One of the biggest stumbling blocks on the way to unfettered adoption of Linux by Windows XP users is the upgrade path that encourages customers to stay with the Windows platform. It is already in place -- good or bad -- while the Linux OS is not always marketed as an option.
"If Windows 7 was not still going to be available, then the Linux OS might be able to gain a foothold," Mark Lewandowski, founder of Riverfront Technology Consulting, told LinuxInsider.
"I think it will be hard for Linux to break into the workplace," Lewandowski added. "One issue is the talent pool; another is that support for Linux across the high end in enterprise is lacking."
Familiarity Trumps Usability
Linux may have lost at least some of its appeal for migrating Windows users when Microsoft agreed to user interface concessions in its latest Windows 8.1 release, according to Norman Rosenthal, principal and owner of Sterling Rose Consulting.
Rosenthal now sees a loss of interest in migrating to Linux among SMBs as a result.
"As long as users can continue to click on a button to put a semblance of the Windows 7 Start menu, users will be hesitant to move to another platform that will require them to learn a new interface," he told LinuxInsider.
The current situation mirrors what happened in the 1990s when Apple was trying to break into the business arena with the Macintosh platform, Rosenthal pointed out. Back then, specifically, people were reluctant to switch to Macs even though the platform had its own graphical interface.
Regarding Linux, "the hesitancy involves skepticism for the whole arena of what is going on with technology today," said Rosenthal. "Windows remains their comfort level in that regard."
Not Just One OS
The two biggest impediments that the Linux OS faces as an alternative to Windows XP are the supply chain and a lack of marketing, Mason Uyeda, senior director of technical marketing for end-user computing at VMware, told LinuxInsider.
"How do you get all support to a common platform?" Uyeda asked. "Linux has too many distros. So the Linux supply chain issue needs to be solved first."
Users need assurance that everything that needs to be connected will be, for example. Right now, however, there are no major OEMs supplying Linux drivers. Linux also has some issues on the virtual machine level, which is a critical concern for extended enterprise use, noted Uyeda.
No Easy Solution
Users could eventually overcome their misconceptions about Linux's user interface, but an overriding issue remains the reality that businesses still thrive on Windows programs, according to Uyeda.

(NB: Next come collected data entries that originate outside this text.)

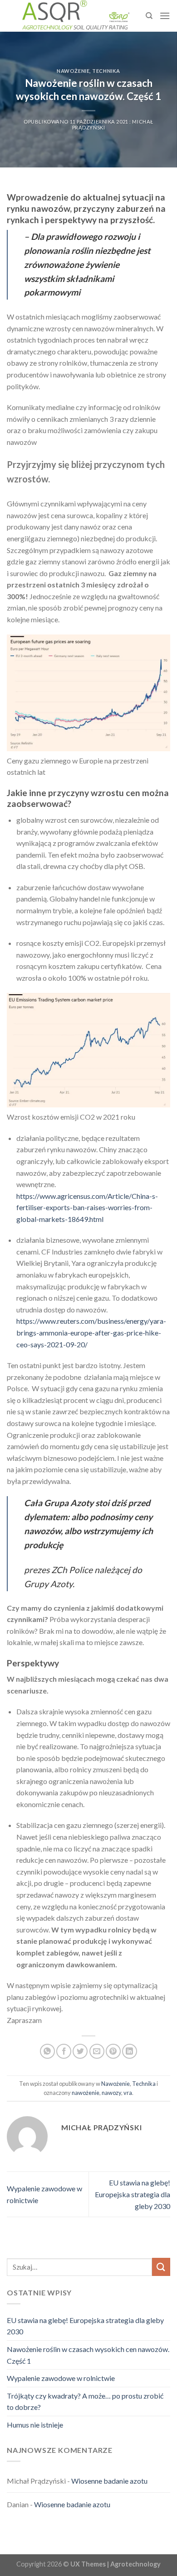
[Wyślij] (161, 2266)
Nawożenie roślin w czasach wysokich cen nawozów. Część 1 (88, 2355)
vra (127, 2092)
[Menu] (164, 16)
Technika (106, 71)
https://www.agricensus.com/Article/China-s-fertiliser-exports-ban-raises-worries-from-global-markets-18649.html (87, 1207)
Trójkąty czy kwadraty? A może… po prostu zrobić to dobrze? (85, 2401)
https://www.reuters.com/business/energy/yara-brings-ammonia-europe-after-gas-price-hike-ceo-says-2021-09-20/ (91, 1332)
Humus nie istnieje (35, 2424)
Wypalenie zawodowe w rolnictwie (61, 2378)
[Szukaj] (149, 15)
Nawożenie (73, 71)
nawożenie (85, 2092)
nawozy (111, 2092)
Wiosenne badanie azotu (109, 2480)
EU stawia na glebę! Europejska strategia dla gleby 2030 (132, 2194)
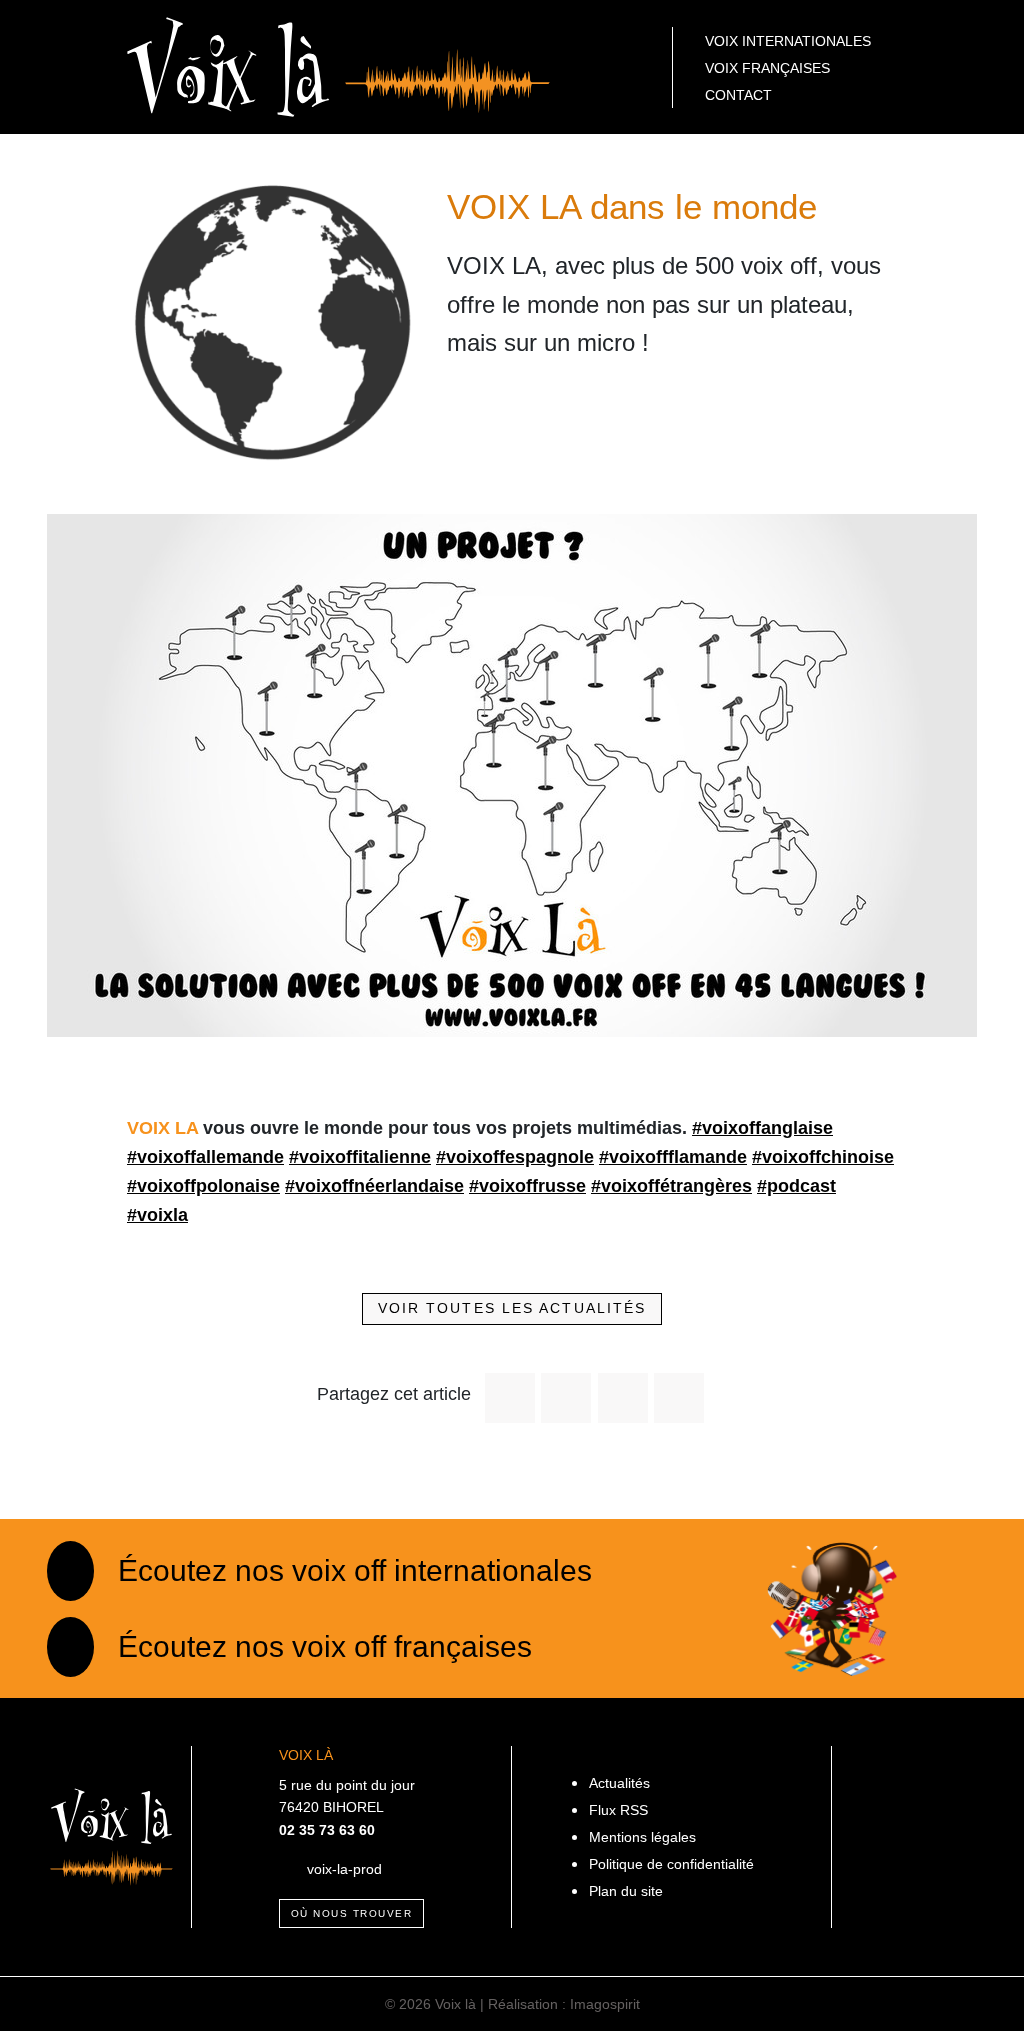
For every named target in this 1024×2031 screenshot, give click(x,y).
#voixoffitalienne (360, 1157)
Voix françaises (767, 68)
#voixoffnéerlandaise (374, 1186)
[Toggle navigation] (72, 67)
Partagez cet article (394, 1394)
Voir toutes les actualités (512, 1308)
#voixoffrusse (527, 1186)
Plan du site (626, 1891)
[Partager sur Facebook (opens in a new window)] (510, 1398)
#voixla (157, 1215)
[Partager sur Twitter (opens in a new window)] (566, 1398)
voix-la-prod (344, 1869)
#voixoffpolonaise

"You can not just plug in a Linux desktop replacement," he asserted. "Even if you solve the Linux desktop problems by figuring out the distro differences, you still have the obstacle of applications to use."
Most businesses still on XP have now worked up plans to move to Windows 7 or Windows 8, and both Windows options are surprisingly tolerant of older hardware and will likely work on most machines, according to Al Hilwa, program director for applications development software at IDC.
"Will there be difficulty to support hardware with more modern Windows releases? I expect the answer is 'yes,' but configuring Linux is not a day at the beach either," Hilwa concluded. "I think there is an after-market for older PCs, and most will end up either running XP unsupported or be converted to run Linux."
*ECT News Network editor's note - Jan. 14, 2014: Our original published version of this story directly quoted Deepak Kumar as saying, "in migrating from XP, there has been a large push for Windows 7 and Windows 8, but also Linux desktop solutions. Linux is a viable alternative to Windows, and many corporations may find it more stable as it is a long-standing platform." In fact, Adaptiva's PR rep, Katie Beason, provided the comment to LinuxInsider in the context of "offering some insights from Deepak Kumar," which were not intended to be direct quotes.